__Exercise aim__. Copy the material from its first line through the line containing "click(x=32, y=259)", inclusive. Omit the pictures from your copy.

__Input for this task__.
=-=-=-=-=
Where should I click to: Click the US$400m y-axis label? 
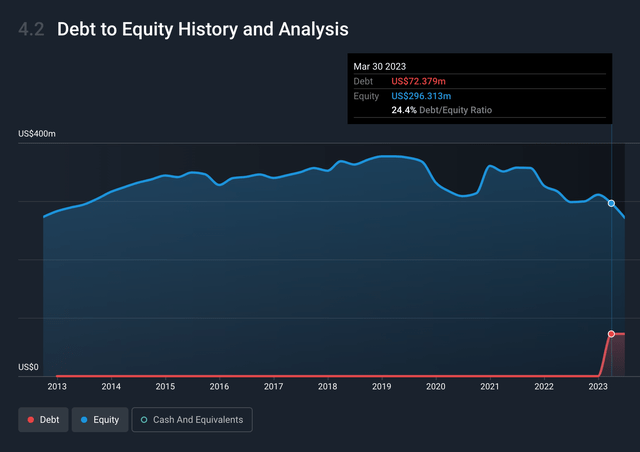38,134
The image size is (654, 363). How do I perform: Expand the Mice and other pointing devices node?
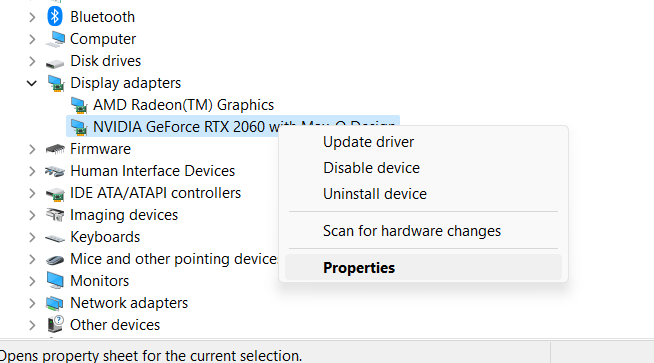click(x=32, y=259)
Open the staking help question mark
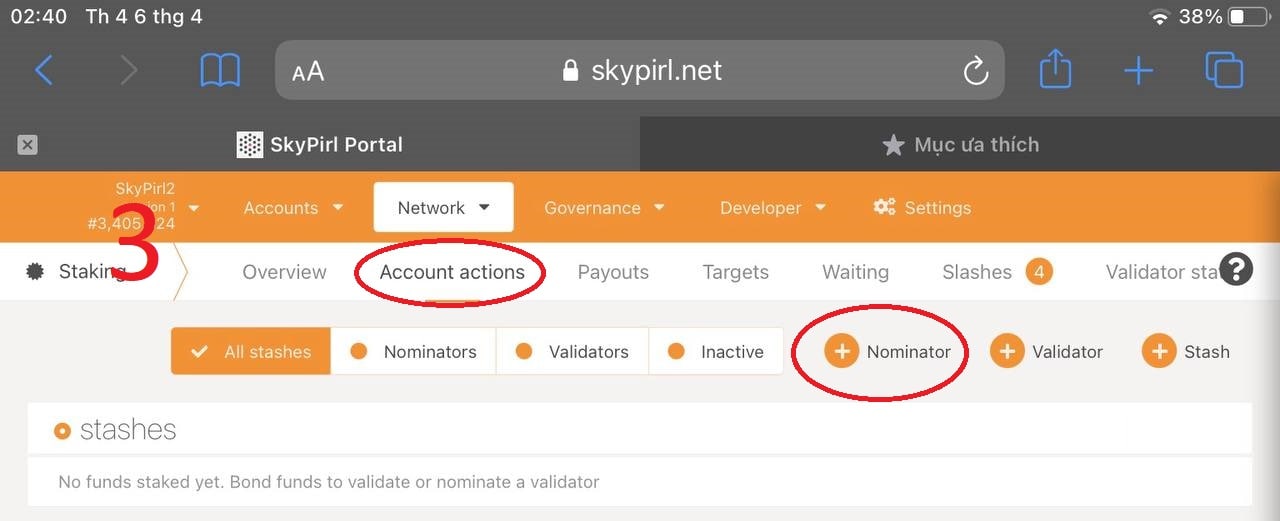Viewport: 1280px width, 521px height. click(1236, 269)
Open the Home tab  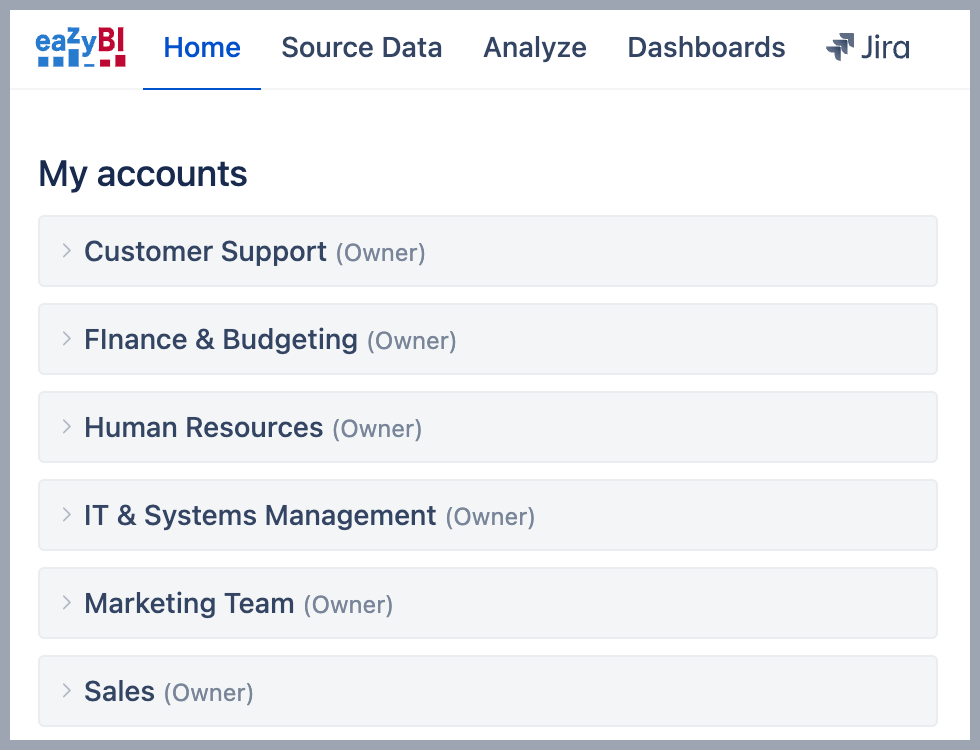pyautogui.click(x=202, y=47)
=-=-=-=-=
__Completed exercise__.
Where should I click to: Click the US$400m y-axis label? 
38,134
The image size is (654, 363). How do I perform: Expand the Mice and other pointing devices node?
click(x=32, y=259)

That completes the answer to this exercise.